DATA SHOWN
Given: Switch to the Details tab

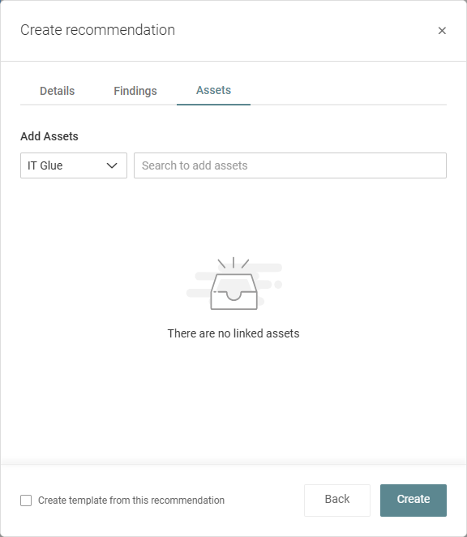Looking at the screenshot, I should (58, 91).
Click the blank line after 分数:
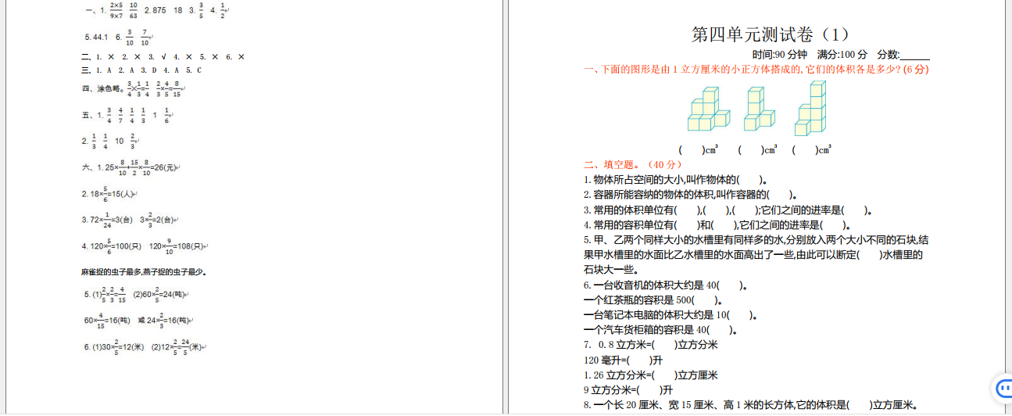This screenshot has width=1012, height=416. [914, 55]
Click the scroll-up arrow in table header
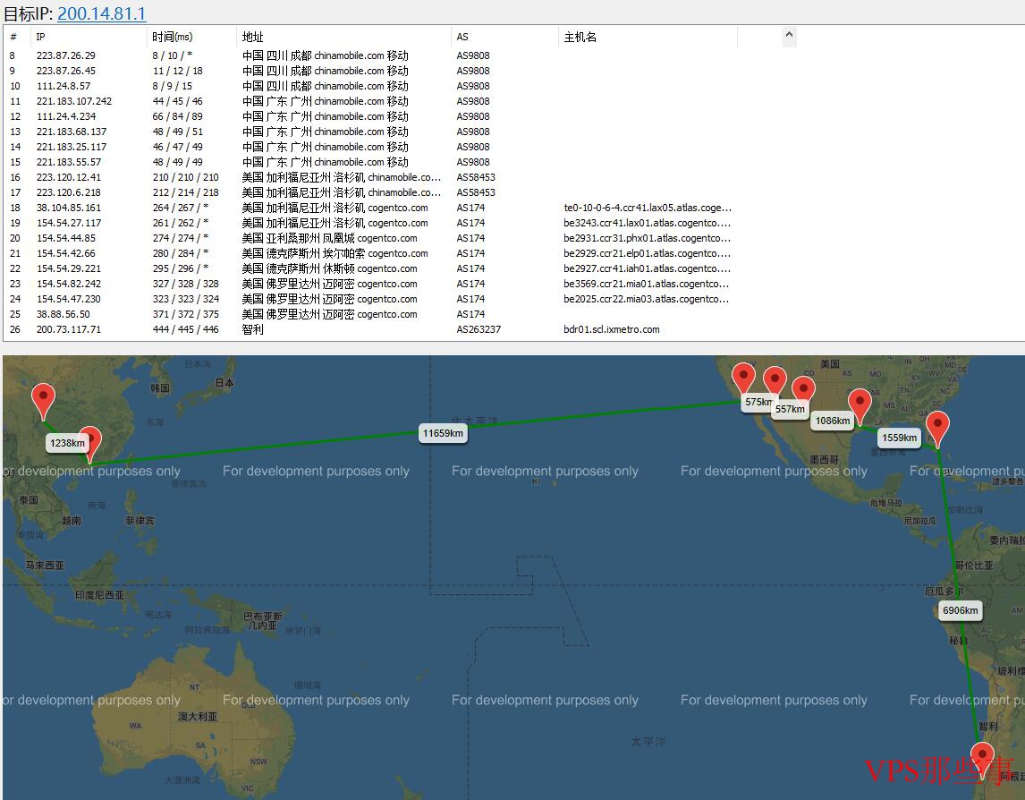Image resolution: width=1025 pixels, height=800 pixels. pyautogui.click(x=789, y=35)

* * *

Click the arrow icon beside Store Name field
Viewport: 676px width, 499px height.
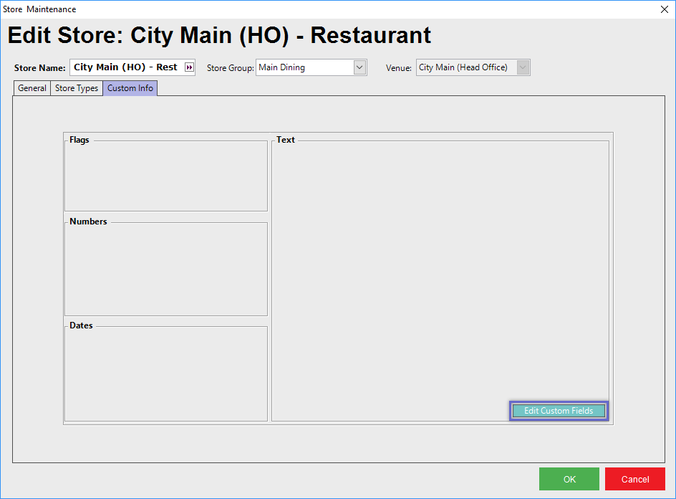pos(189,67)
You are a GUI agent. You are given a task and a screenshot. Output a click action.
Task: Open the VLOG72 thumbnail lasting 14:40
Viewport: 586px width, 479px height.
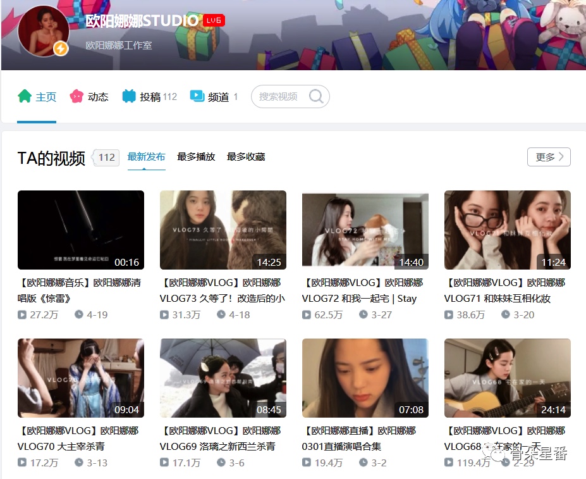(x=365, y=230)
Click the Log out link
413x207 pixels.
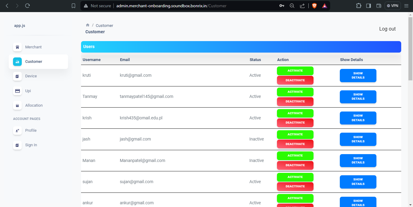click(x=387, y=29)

ACTION ITEM
Copy the lines above between the one holding "Viewport: 676px width, 499px height." and the one holding "Click the Log out link", inclusive. Drop the pictures.

TASK SOLUTION
Viewport: 676px width, 499px height.
pos(189,67)
You are a GUI agent. You are given a task and a screenshot. Output a click action.
Task: Open the VLOG72 thumbnail lasting 14:40
Viewport: 586px width, 479px height.
(x=365, y=230)
Click the Log out link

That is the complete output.